TASK PROMPT: Output the line containing "You are a computer-use agent. 1567x472" and each line after it through the end of the data, exactly as written, with pictures left out.

------

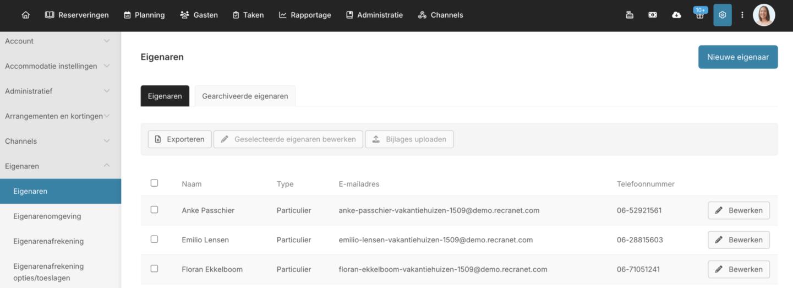Open the Reserveringen menu
The width and height of the screenshot is (793, 288).
pos(77,15)
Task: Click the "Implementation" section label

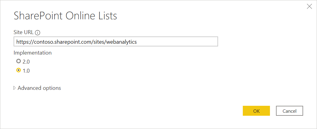Action: 33,53
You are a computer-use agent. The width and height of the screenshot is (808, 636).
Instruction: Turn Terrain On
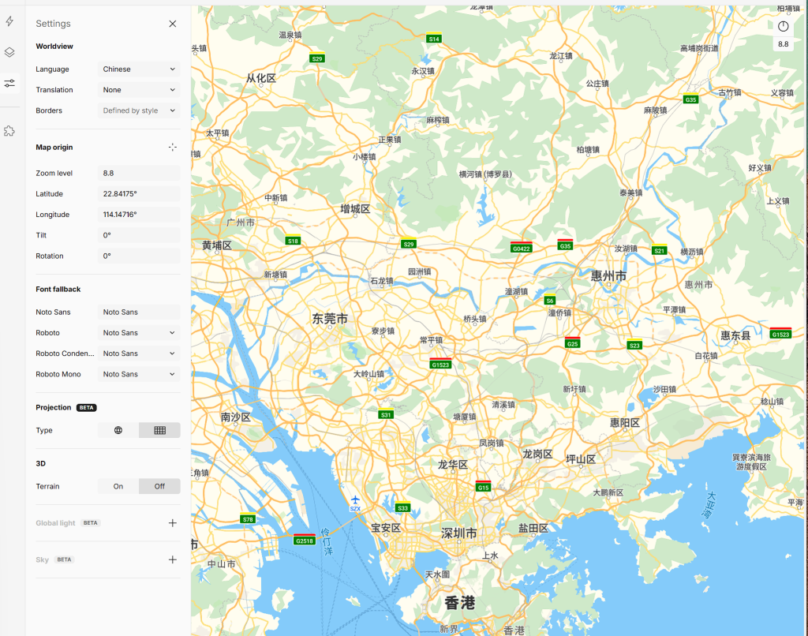(x=118, y=486)
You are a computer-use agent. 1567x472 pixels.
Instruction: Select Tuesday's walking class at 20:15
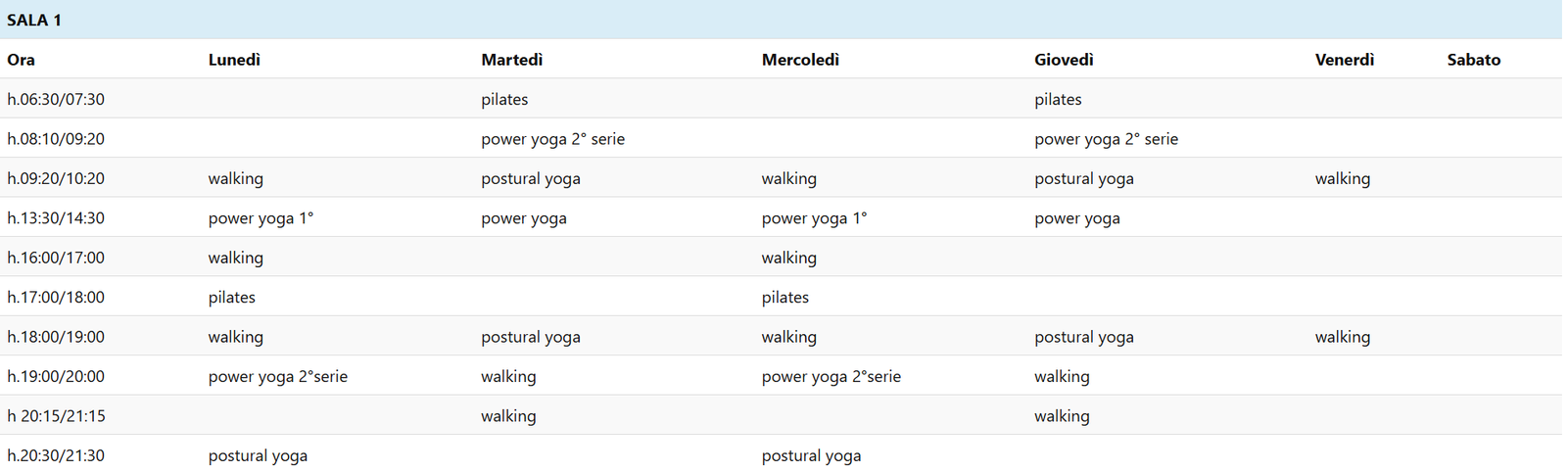pyautogui.click(x=508, y=416)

------

SOLVED PROBLEM:
You are a computer-use agent. 1567x472 pixels.
Instruction: Select Tuesday's walking class at 20:15
pyautogui.click(x=508, y=416)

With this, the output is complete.